From: dustymc @.> Date: Tuesday, June 27, 2023 at 11:01 AM To: ArctosDB/arctos @.> Cc: John Demboski @.>, Author @.> Subject: Re: [ArctosDB/arctos] Feature Request - (Issue #6464)

This is easy in the "new model" - just grab the whole identifier (eg from your browser's address bar) and use it with an issuing agent as type 'identifier,' no need to worry about correctly typing or accurately dissecting identifiers.

I added your example to your record.

This could be made slightly more specific by adding a "NCBI BioProject" agent as a division of NCBI, but I don't think that's really necessary here - the "department" is evident from the identifier.

(And the display is sort of messy because we're caught between systems, it'll get neater and less redundant as soon as I can.)

— Reply to this email directly, view it on GitHubhttps://github.com/ArctosDB/arctos/issues/6464#issuecomment-1609906873, or unsubscribehttps://github.com/notifications/unsubscribe-auth/ABLZA2WZRAZAVOFUAB47VZ3XNMGXXANCNFSM6AAAAAAZV4FEBI. You are receiving this because you authored the thread.Message ID: @.***>

mkoo commented 1 year ago

@jrdemboski Good topic to bring up! One of the benefits as we transition to the new model is that not only is is easier to add in identifiers but we can make it easier to search too by adding AKA values to their agent profiles or creating a separate profile.

It might be a good time to separate out the differnt databases for NCBI now so you can do separate searches for =SRA etc Does that sound about right?

jrdemboski commented 1 year ago

yes, I guess a next step would be someway to, for example, just search for all the "NCBI BioProjects" or "NCBI Biosamples" associated with a collection or some other NCBI database

dustymc commented 1 year ago

search for all the "NCBI BioProjects"

There are two ways:

  1. easy, doesn't require anything but the identifier, but still relies on substrings so perhaps slightly fragile in some unforeseen way, at least over time: just search for partial identifiers eg https://www.ncbi.nlm.nih.gov/bioproject eg https://arctos.database.museum/search.cfm?oidnum=https%3A%2F%2Fwww.ncbi.nlm.nih.gov%2Fbioproject
  2. More "correct," uses data objects instead of substrings BUT also takes a bit more planning (in choosing the correct agents during entry and such): create and use the aforementioned agent. That search (here for NCBI, I did not yet create any 'divisions') would look like this: https://arctos.database.museum/search.cfm?id_issuedby=%3DNCBI

Let me know if there's interest in (2) and I can create the agents and set the existing data use them.

jrdemboski commented 1 year ago

just my one opinion, but I go with #2

dustymc commented 1 year ago

just my one opinion

That's plenty for me!

https://arctos.database.museum/agent/21348953

Issued 4 Identifiers

https://arctos.database.museum/search.cfm?id_issuedby=NCBI%20BioSample

kderieg322079 commented 1 year ago

Did we decide we don't need NCBI BioProject as an agent?

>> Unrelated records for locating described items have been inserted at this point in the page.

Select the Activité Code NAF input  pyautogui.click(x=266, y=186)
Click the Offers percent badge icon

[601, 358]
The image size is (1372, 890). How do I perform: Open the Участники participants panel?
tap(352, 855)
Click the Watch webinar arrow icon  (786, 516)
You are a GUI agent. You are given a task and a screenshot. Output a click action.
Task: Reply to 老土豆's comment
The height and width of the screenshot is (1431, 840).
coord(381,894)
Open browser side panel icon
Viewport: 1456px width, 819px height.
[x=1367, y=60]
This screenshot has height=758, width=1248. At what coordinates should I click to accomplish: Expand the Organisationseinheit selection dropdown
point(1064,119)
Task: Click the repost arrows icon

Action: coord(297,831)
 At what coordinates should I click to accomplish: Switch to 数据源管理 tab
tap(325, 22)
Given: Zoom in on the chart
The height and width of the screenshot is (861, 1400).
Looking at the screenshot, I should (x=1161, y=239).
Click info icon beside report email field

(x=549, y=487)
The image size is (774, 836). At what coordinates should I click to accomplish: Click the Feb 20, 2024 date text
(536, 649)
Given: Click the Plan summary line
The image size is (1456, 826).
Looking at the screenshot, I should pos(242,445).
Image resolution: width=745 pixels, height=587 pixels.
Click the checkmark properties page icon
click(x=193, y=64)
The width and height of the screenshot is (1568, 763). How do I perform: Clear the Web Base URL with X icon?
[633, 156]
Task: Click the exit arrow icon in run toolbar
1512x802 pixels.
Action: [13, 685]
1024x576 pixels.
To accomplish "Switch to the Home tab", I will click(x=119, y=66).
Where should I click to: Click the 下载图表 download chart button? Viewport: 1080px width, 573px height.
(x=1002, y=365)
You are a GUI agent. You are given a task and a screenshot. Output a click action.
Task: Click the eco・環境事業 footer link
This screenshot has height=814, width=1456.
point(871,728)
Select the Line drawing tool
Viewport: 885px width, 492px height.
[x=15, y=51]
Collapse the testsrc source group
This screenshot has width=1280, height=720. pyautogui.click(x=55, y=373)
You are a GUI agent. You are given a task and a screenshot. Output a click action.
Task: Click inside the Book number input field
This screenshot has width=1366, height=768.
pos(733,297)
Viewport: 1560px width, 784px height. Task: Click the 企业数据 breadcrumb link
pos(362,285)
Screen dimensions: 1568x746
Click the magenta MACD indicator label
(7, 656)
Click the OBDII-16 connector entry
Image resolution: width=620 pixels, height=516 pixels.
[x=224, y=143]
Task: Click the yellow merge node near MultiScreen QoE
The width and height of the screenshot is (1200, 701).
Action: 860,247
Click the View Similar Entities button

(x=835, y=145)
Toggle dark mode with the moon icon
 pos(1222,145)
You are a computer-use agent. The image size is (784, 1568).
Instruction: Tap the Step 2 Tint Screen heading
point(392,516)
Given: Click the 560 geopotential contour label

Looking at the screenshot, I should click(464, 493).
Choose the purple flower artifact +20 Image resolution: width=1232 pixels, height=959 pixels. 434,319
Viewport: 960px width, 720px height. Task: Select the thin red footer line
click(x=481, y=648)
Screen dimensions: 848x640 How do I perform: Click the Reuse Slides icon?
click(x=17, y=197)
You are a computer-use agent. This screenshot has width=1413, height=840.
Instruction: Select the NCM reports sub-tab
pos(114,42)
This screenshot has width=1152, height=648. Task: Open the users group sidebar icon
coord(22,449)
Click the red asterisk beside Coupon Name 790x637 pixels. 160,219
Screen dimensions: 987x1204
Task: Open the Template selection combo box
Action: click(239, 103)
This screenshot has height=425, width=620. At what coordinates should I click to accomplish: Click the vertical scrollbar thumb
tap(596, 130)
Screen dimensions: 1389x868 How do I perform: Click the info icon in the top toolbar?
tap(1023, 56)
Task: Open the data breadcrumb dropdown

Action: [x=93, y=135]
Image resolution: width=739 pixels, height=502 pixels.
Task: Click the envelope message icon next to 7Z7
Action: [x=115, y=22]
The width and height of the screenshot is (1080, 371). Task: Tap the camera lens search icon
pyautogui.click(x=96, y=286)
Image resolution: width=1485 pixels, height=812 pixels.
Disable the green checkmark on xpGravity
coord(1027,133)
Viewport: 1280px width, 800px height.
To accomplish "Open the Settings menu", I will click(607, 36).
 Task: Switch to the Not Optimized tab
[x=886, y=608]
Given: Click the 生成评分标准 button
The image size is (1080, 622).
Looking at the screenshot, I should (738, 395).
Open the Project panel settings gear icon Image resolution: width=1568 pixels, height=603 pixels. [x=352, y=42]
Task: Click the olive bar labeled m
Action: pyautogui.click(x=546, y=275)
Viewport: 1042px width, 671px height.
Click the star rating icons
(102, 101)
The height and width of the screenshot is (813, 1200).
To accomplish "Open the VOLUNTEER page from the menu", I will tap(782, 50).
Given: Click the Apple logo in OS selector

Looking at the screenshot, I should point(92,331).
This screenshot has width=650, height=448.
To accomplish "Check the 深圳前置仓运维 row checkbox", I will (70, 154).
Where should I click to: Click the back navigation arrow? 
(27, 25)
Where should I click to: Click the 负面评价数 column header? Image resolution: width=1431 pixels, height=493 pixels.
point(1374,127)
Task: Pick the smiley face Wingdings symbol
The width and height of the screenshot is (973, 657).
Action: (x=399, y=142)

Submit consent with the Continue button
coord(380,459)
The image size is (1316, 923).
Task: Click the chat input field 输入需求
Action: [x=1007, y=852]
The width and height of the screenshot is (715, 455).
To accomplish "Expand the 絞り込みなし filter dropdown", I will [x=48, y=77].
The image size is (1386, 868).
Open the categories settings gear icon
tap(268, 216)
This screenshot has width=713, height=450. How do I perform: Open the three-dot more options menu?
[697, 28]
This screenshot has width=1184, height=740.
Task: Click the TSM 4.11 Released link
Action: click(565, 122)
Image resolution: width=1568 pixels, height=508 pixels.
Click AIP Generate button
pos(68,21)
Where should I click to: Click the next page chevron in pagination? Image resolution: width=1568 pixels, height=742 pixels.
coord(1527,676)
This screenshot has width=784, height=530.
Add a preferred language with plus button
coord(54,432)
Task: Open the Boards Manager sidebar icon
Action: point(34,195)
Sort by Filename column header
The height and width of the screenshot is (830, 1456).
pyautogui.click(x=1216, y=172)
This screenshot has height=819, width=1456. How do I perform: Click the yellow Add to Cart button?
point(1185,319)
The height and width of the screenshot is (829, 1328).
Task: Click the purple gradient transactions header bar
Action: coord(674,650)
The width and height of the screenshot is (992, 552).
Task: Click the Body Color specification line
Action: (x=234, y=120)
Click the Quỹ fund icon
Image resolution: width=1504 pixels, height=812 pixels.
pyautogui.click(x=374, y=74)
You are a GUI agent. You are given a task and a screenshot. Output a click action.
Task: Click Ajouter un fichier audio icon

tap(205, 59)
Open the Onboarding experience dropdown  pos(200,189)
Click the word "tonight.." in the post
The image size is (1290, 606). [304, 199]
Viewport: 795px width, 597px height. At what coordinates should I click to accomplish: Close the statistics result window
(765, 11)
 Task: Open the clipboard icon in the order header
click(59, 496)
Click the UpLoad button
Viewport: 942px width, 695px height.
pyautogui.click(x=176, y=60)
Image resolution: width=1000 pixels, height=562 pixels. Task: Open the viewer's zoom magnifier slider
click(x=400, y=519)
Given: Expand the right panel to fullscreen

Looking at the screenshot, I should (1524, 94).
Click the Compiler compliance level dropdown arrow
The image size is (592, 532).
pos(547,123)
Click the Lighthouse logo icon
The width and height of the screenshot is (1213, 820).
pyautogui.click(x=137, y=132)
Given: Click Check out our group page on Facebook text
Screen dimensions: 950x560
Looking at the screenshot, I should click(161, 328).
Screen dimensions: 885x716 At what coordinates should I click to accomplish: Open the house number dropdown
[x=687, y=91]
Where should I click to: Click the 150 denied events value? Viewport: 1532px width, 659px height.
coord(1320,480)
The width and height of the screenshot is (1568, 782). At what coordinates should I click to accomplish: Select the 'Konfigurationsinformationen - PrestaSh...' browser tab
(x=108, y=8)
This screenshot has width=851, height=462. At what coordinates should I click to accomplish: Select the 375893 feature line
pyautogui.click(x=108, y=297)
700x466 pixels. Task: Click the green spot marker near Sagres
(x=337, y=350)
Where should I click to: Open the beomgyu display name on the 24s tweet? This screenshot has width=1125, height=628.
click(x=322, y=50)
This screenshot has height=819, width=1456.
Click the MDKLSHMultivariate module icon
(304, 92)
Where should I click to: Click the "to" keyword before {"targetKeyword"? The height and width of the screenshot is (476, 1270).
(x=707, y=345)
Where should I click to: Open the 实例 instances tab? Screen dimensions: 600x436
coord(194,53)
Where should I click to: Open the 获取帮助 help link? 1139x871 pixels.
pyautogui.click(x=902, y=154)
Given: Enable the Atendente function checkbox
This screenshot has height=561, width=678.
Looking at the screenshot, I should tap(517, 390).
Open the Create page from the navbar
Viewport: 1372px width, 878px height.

If that is the case, should I just select NCBI as the issuing agent? Looks like that is the case on this example: https://arctos.database.museum/guid/DMNS:Mamm:11111. I think it would make sense to have NCBI BioProject as an agent and division of the NCBI agent. Maybe that's already the plan, sorry I'm late to the party...

dustymc commented 1 year ago

decide

The data can do that - if it's one entity then the documentation needs improved, if it's two then we need a corresponding Agent.

NCBI BioProject

Same as https://arctos.database.museum/agent/21348953? If so it could probably use an alias (add it or let any of us know), if not fire up another Agent (don't forget a relationship to https://arctos.database.museum/agent/21347867) and let me know details so I can add it to the identifier helper.

kderieg322079 commented 1 year ago

Nope, not same as BioSample because BioSample ID corresponds to 1 specimen, but BioProject is a collection of sequences from multiple specimens. I created an agent for BioProject: https://arctos.database.museum/agent/21349072. I think I added all the necessary info, including definition from the NCBI website. Let me know if it needs tweaking.

dustymc commented 1 year ago

Thanks, looks good, added to the helper, I think we're done here.